İfadesine devam eden Onur Kaya, ”Tuğçe, birden sonlanarak bağırmaya başladı. Apartman kapısına konulan kaldırım taşını alıp bana ‘Zaten bana yetmiyorsun, erkek değilsin. İktidarsızsın’ dedi. Çok tahrik etti, ‘Erkek bozuntusu’ diyerek taşla vurmaya çalıştı. Ben de elinden taşı alarak 2 defa salladım. Başına geldi. Ayakta ve duvara dayanmış durumdayken, ‘Yaşamayı hak etmiyorsun, seni öldüreceğim’ diyerek çantasını karıştırmaya başladı. Her vakit çantasında bıçak taşırdı. İstikrarsız hareketleri olduğu için ben de vedalaşmaya gelirken, yanıma ne olur ne olmaz diye konuttaki ekmek bıçağını almıştım.”
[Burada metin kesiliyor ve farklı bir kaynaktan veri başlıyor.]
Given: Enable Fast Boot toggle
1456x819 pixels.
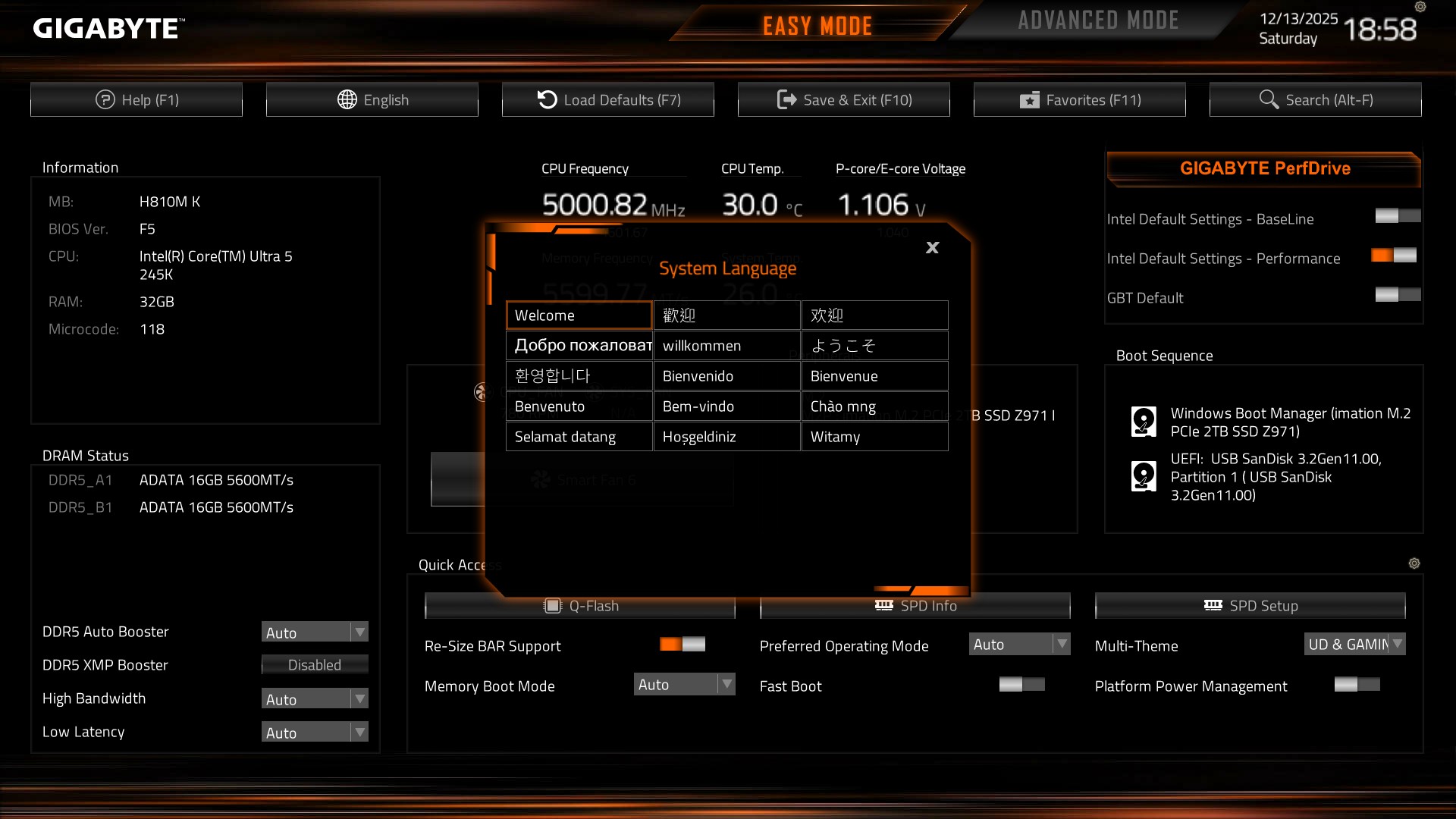Looking at the screenshot, I should tap(1021, 685).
”Yanımdaki bıçağı alıp rastgele savurdum. Kaç defa savurduğumu bilmiyorum. Kendime geldiğimde Tuğçe yerdeydi ve boğazı kesilmişti. Ne yaptığımın farkına vardım. Tuğçe’nin öldüğünü anladım. Sonrasında çok pişman oldum, bileklerimi kesmek istedim. Çok halsiz olduğum için yapamadım. Oradan konuta gittim. Konutta de kendimi kesmeye çalıştım lakin yapamadım. Daha sonra fare zehri içerek intihar etmek istedim”
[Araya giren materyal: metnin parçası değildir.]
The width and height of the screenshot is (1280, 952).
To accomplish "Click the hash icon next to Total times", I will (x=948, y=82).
Tuğçe Can’ın, duruşma sonrası adliyeden çıkan annesi Emine Can, kötülük geçirdi. Yakınlarının sakinleştirdiği Can, “Hiçbir cürüm çocuğumun, yaptığı ya da söylediği hiçbir şey canına kastetmeye değmezdi.Bu caninin ağırlaştırılmış müebbet mahpusla cezalandırılmasını istiyorum. Bu dünyada da öteki dünyada da yakasını bırakmayacağım. Ben adalete güveniyorum. Sonraki duruşmada buradan ağırlaştırılmış müebbet mahpus cezasını duyarak çıkacağım. Tahminen bir nebze benim içime su serpilecek. Benim kızım 89 gündür toprağın altında. Lakin o hala utanmadan nefes alıyor. Onu duruşmada görünce midem bulandı” dedi.
Tuğçe’nin ikizi Tuğba Can da sanığın en ağır cezayı almasını istediğini belirterek, “Ağırlaştırılmış müebbet mahpus cezası almasını istiyorum. Hak ettiği cezayı alsın. Cezaevinden bir daha çıkamasın. Bu dünyadaki cehennemini kendi yarattı. Adalete güveniyorum” dedi.
CHP Eskişehir milletvekilleri Utku Çakırözer ile Jale Parıltı Süllü de duruşmayı takip etti.
Cinayet şüphelisinin savunması sonrası şahitleri dinleyen mahkeme heyeti, avukatların beyanlarının akabinde sanık Onur Kaya’nın tutukluluk halinin devamına karar verip duruşmayı 5 Mayıs’a erteledi.